MATERIAL TO PROCESS:
_____
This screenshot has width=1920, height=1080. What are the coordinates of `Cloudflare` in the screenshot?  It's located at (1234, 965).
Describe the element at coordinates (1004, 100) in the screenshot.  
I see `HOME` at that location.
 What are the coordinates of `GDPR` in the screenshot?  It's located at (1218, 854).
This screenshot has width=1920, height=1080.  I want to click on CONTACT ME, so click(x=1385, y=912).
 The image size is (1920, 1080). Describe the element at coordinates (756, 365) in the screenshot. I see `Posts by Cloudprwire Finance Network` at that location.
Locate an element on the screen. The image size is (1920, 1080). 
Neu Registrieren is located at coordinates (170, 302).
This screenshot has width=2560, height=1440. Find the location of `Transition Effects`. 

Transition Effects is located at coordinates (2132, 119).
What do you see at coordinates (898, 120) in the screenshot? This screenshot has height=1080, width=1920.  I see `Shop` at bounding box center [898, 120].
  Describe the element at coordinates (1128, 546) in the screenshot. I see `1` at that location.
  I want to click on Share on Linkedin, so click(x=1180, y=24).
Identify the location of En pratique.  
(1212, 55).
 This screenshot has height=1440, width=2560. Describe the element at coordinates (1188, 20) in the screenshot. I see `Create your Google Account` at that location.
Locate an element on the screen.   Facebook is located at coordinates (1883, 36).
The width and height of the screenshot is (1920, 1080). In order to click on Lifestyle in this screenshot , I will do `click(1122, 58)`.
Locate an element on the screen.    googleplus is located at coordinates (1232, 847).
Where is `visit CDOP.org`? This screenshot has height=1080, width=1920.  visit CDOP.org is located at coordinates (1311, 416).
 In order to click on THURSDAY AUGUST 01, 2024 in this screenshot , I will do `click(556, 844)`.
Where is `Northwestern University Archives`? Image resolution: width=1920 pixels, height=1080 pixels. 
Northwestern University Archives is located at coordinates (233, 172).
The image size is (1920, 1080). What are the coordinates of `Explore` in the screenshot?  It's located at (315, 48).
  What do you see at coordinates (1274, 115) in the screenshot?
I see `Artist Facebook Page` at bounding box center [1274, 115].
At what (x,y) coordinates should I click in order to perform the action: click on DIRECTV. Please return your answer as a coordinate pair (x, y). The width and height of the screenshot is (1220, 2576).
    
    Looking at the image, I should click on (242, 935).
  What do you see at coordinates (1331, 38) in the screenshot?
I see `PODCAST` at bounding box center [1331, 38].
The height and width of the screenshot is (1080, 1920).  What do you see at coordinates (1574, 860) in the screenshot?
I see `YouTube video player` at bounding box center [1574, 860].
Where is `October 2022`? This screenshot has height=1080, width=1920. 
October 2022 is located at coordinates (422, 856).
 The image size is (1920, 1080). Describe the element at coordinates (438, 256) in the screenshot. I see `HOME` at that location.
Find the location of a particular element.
_____
TASK TO COMPLETE:
Repeat word for word the records above, starting at the line that contains "coordinates (1232, 847)." and ending at the line that contains "coordinates (1311, 416).", with both of those lines included.

THE ANSWER:
Locate an element on the screen.    googleplus is located at coordinates (1232, 847).
Where is `visit CDOP.org`? This screenshot has height=1080, width=1920.  visit CDOP.org is located at coordinates (1311, 416).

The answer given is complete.